Bioinformatics is the field where computer and information technology are used to collect, store, make accessible, analyse, interpret, and disseminate data from biomedical and/or biological research.

Key areas within this field include genomics, transcriptomics, proteomics (including protein modelling, structure, and function), metabolomics, and the integration of data from these areas. Bioinformaticians work in biological and biomedical research at scientific institutions, as well as in companies within the pharmaceutical, biotechnology, food, and plant breeding industries.

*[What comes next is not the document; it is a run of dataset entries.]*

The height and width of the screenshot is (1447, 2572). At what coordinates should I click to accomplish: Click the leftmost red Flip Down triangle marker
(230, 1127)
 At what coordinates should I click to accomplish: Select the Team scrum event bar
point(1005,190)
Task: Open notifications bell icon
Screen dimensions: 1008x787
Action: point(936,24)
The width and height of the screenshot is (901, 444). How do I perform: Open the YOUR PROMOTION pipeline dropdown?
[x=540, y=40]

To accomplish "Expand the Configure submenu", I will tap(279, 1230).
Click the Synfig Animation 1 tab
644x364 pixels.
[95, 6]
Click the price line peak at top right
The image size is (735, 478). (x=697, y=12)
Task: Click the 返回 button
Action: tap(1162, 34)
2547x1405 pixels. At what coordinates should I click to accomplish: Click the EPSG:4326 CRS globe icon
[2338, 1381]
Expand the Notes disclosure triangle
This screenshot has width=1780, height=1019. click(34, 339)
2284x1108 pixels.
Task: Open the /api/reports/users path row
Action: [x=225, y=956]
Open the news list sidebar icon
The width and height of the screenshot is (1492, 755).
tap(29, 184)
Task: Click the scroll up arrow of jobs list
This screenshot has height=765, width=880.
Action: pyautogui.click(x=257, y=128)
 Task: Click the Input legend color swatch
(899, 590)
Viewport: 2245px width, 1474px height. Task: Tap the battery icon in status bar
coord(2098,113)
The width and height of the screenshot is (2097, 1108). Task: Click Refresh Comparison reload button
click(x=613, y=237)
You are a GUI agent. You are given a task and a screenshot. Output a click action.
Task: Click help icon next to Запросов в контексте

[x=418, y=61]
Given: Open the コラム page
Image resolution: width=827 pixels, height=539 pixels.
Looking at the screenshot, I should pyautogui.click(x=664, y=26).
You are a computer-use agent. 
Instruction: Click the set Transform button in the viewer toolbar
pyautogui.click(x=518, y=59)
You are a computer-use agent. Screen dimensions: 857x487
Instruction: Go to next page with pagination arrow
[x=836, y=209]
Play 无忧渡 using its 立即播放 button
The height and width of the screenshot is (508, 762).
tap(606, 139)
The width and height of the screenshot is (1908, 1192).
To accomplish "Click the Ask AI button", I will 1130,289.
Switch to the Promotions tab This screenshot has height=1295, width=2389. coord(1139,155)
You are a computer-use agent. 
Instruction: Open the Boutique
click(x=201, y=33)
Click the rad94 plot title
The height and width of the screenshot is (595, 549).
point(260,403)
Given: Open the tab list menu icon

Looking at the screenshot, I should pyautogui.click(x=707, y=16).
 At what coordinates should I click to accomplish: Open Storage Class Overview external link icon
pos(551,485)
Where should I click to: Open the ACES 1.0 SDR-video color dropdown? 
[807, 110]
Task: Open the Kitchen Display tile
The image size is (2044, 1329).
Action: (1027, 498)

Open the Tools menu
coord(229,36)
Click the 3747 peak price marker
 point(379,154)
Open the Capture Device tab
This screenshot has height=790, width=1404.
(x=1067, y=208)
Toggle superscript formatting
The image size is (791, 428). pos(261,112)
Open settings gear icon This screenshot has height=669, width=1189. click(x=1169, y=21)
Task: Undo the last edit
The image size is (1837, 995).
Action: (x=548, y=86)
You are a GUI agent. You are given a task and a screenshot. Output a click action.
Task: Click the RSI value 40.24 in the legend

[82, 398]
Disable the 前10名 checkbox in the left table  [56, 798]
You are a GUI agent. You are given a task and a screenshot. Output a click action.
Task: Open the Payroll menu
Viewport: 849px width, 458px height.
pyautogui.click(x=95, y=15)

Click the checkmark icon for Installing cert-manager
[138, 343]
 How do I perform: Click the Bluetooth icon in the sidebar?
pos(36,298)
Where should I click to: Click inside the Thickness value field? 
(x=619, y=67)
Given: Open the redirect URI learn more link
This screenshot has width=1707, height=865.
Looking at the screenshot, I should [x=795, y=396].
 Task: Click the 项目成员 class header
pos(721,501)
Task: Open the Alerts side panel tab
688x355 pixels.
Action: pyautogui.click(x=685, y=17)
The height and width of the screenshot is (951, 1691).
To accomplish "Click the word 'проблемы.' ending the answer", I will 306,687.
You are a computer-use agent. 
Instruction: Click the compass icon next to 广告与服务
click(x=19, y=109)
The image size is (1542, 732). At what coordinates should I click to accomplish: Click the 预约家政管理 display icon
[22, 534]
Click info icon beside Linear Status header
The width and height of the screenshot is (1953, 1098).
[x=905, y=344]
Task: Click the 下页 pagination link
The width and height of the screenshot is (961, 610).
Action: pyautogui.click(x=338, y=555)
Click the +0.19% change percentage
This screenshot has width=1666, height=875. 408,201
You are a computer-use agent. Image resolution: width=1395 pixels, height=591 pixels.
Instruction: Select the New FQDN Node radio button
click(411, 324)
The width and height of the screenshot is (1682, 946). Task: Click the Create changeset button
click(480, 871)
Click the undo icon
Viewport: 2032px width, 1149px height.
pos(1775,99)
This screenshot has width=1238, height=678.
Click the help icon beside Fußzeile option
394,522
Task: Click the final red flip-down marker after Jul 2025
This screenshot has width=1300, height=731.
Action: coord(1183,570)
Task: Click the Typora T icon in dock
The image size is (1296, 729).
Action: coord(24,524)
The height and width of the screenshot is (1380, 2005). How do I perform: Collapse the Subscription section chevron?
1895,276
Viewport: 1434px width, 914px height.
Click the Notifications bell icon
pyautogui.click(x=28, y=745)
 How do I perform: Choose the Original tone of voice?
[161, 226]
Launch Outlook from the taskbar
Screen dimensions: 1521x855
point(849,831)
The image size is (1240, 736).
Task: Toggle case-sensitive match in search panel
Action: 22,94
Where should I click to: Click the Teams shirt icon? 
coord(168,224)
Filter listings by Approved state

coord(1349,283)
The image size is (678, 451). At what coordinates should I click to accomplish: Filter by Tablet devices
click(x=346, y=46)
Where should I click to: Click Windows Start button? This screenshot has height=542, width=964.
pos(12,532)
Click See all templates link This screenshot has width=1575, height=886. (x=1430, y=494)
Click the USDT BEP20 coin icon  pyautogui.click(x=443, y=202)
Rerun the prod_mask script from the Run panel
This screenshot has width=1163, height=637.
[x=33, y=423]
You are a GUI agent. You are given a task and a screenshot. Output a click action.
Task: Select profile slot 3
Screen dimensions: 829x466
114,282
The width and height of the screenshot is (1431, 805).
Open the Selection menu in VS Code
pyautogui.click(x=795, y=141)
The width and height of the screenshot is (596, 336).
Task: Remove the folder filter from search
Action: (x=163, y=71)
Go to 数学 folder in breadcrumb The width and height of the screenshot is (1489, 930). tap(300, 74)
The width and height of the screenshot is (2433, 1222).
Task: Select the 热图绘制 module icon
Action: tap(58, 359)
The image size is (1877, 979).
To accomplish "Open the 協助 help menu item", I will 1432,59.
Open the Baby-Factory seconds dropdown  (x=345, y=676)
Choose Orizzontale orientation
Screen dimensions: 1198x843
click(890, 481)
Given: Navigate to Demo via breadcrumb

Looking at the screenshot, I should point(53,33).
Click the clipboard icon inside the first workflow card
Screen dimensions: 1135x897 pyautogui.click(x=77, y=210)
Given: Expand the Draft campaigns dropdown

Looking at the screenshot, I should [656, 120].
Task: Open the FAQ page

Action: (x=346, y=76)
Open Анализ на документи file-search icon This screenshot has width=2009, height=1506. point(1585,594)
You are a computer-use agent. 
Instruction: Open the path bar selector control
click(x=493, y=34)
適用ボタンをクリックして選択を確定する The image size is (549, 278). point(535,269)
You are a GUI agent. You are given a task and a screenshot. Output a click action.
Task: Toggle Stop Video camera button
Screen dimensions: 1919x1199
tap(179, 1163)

National Educational Programme

Body of Knowledge & Skills

Knowledge

Biology
  • General Biology: organisms, tissues, evolution
  • Cell Biology: cell structure, energy supply, transport, cell-to-cell communication, mitosis, meiosis, gene regulation, signal transduction pathways, metabolic pathways
  • Genetics: DNA structure, replication, code, transcription, translation, epigenetics, mutations, SNPs, structural variations, inheritance, population genetics
  • Microbiology/Virology: structure, diversity, metabolic strategies, evolution
Chemistry
  • General Chemistry: atomic structure, periodic table, molecules, nomenclature, reactions, kinetics
  • Biochemistry: building blocks, macromolecules, carbohydrates, lipids, proteins, enzymes, metabolism

Skills

Informatics
  • Programming in Python: data structures, control structures, modular approach, GUIs, Biopython, Python-database approach, data types, object-oriented programming
  • Programming in Java: object-oriented programming, application of algorithms, inheritance
  • Programming in R: scripting, data analysis, statistics, data visualisation
  • Web Technology: HTML, CSS, web services
  • Databases: relational design, implementation, querying, and programmatic interaction (MySQL)
  • Workflow Tools: e.g., Galaxy, Snakemake
  • Linux: bash scripting, Regex
Bioinformatics
  • Sequencing Technologies: NGS technologies, assembly, mapping, NGS application areas (e.g., de-novo & re-sequencing) exome sequencing
  • Algorithmic Aspects of Sequences: alignment, mapping, graphs, scoring matrices
  • Sequence Annotation: BLAST and related software
  • Gene Expression Analysis: RNA-seq data, Bioconductor
  • Homology and Phylogeny
  • Practical Use of Bioinformatics Tools: e.g., BLAST, OMIM, Genome Browsers, Genbank, Uniprot, KEGG, MSA tools, topology prediction, PFAM, PROSITE, YASARA, PDBe, Gene Expression Omnibus, FASTQ, mappers & aligners & assemblers
Statistics & Data Analysis
  • Sampling: types of data, population and sample, errors, bias, variation, (un)certainty
  • Descriptive Statistics: e.g., mean, median, standard deviation, range, interquartile range
  • Visualisation: e.g., box plot, histogram, scatter plots, Venn diagram, trees, heatmaps
  • (Hypothesis) Testing: e.g., t-test, ANOVA, chi-square, Wilcoxon, non-parametric
  • Cluster Analysis: distance measures, hierarchical clustering, k-means clustering
  • Regression: Linear, Non-linear, Multivariate, PCA
  • Data Mining/Machine Learning: e.g., Decision Trees, Naive Bayes, k-Nearest Neighbour, Neural Networks, SVM

The Body of Knowledge and Skills is a summary of graduates’ basic knowledge and basic skills which has been prepared by the HBO-programmes in consultation with the professional field. These are obtained during the first two years of education.

Institutions and professional fields

Institutions offering the programme

  • Hanze University of Applied Sciences, Groningen
  • HAN University of Applied Sciences

Illustration of professional field

Professions, Roles, and Positions for Bachelor’s Graduates
These are primarily found in the following professional domains. Examples for each domain are provided below:

Research and Development
  • Analysing large datasets from high-throughput laboratory research
  • Scientific programmer
Analytical Laboratory and Production
  • Management of gene and protein databases
  • Analysing gene sequencing data streams
Commerce, Service, and Consultancy
  • Biotechnological data consultant

Typical course books

  • Campbell Biology, L.A. Urry, M.L. Cain e.a.
  • Essentials of Genetics / Concepts of Genetics, W.S. Klug, M.R. Cummings e.a.
  • General, Organic and Biochemistry, K.J. Denniston, J.J. Topping e.a.
  • Starting out with Python, T. Gaddis
  • Data Structures and Algorithms using Python, R.D. Necaise
  • Bioinformatics and Functional Genomics, J. Pevsner
  • Using R for Introductory Statistics, J. Verzani
  • Data Mining, I. Witten, E. Frank e.a.
  • Statistics for the Life Sciences, M.L. Samuels, J.A. Witmer e.a.

The list of typical textbooks serves as an illustration to give an impression of the level at which the subject is taught in the study programme.